In sports car racing, balance of performance (BoP) is a regulation and mechanism that maintains parity between competing vehicles by adjusting limits on a car's parameters, such as  horsepower, weight, engine management, and aerodynamics to prevent a single manufacturer from becoming dominant in a racing class or series.

History 

The origin of the term "balance of performance" dates back to the creation of Group GT3 in 2005 for the 2006 racing season, using experience learned from homologation special phenomenon in previous GT classes, although other series such as British Touring Car Championship and Japanese Super GT series had applied different concept in the past (and still in effect today) called success ballast, which only affected the weight of a competing car for each round in case of win or placement in previous events. (Deutsche Tourenwagen Masters also previously featured a success ballast system named as BoP between 2015 to 2017 until it was scrapped with two races left in the 2017 season). The aim of the system is to allow development of various racing models within a class, without leading to expensive development wars between manufacturers. The system was later adopted for other production-based racing classes such as Group GT4, LM GTE and TCR Touring Cars. Although one-make, open-wheel and prototype car racing typically do not use a BoP system, a similar system was devised for LMP1 class in FIA World Endurance Championship called equivalence of technology (abbreviated EoT), that allows for parity between hybrid and non-hybrid cars in the class. Additionally, DPi cars in the IMSA WeatherTech SportsCar Championship are subject to balance of performance as well.

Mechanism 

Balance of performance is assigned by testing and analysis of a certain model's performance through previous races, although alternate methods may be used if the competing vehicle is new. For example, for GT3 cars, SRO holds two BoP tests a year at Circuit Paul Ricard, with cars driven by professional racing drivers who would have driven the car, to assess the performance of, and thus assign the BoP, of each car. These cars are equipped with an organizer-supplied telemetry device so that the organizer can gather data to allow the balancing of the cars, with new-to-class cars also subject to wind tunnel and dynometer testing. Once the results are obtained, various aspects of the car that can affect the car's performance such as engine horsepower, vehicle weight, aerodynamics, are then adjusted. By analyzing performance patterns of each car, organizers can change BoP of a car at any point during the season. Different series or organizers may calculate BoP differently depending on the conditions, with IMSA and ACO applying different BoP calculation for LM GTE cars in their respective series, while BoP for GT3 cars participating in Super GT's GT300 class are optimized to allow competition against cars built exclusively for the series, and TCR has a unique feature called compensation weight, as a further mechanism to balance the cars.

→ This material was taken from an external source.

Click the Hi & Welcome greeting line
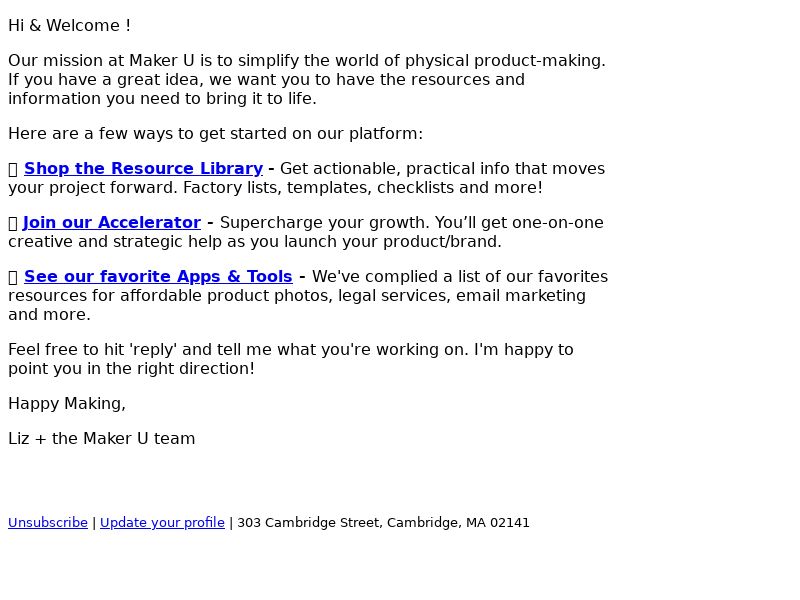800x600 pixels. pos(69,26)
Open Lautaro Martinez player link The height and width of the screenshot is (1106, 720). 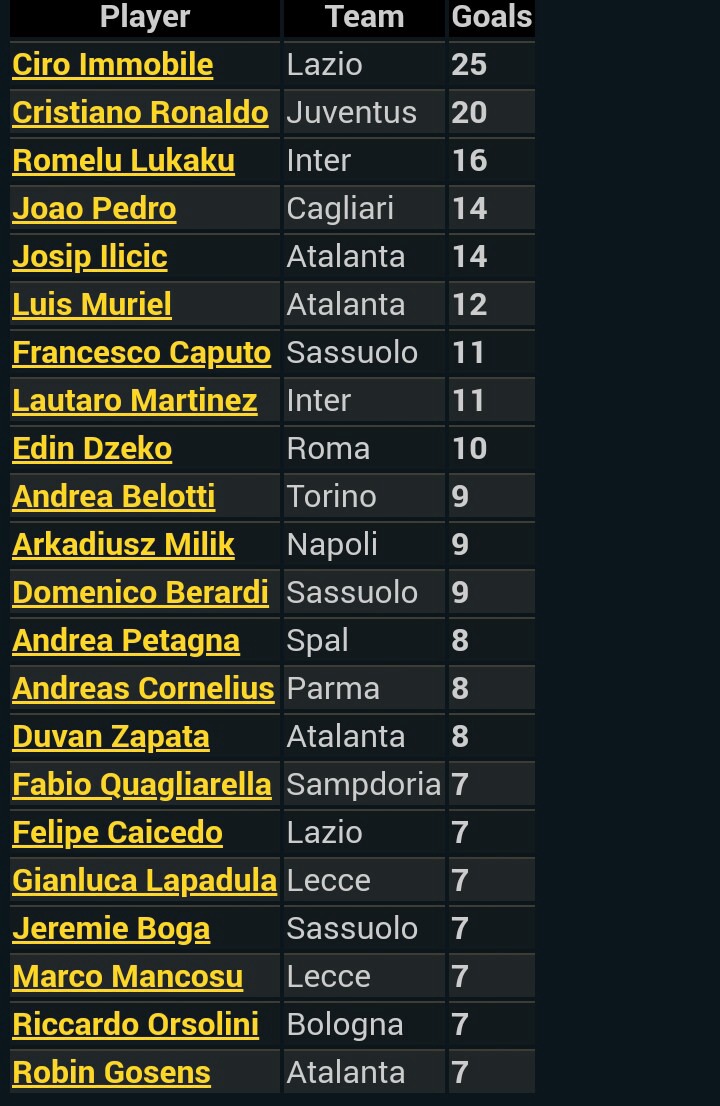coord(135,401)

Some manufacturers have been accused of sandbagging, where a car would purposely underperform during a test, or during certain races, to receive favorable results later; for example, rival teams accused the Ford GT (run by Chip Ganassi Racing) of sandbagging during the 2016 FIA World Endurance Championship season, even after performance adjustments after the qualifying for 2016 24 Hours of Le Mans. Various rules have been made to deter this; for example, IMSA mandated any car that is found to be sandbagging during the Roar Before the 24 (a testing session leading to the 24 Hours of Daytona race) at their discretion to serve a five-minute stop and go penalty starting from 2014 season if a team is caught sandbagging during the sessions (penalties are served differently if the sandbagging was discovered after the end of the sessions), although instances of sandbagging were still found as of 2019 race.

Several racing games, such as Gran Turismo Sport, Gran Turismo 7, RaceRoom and Assetto Corsa Competizione, also features a simulated balance of performance for each playable car as part of the games' game balance mechanism.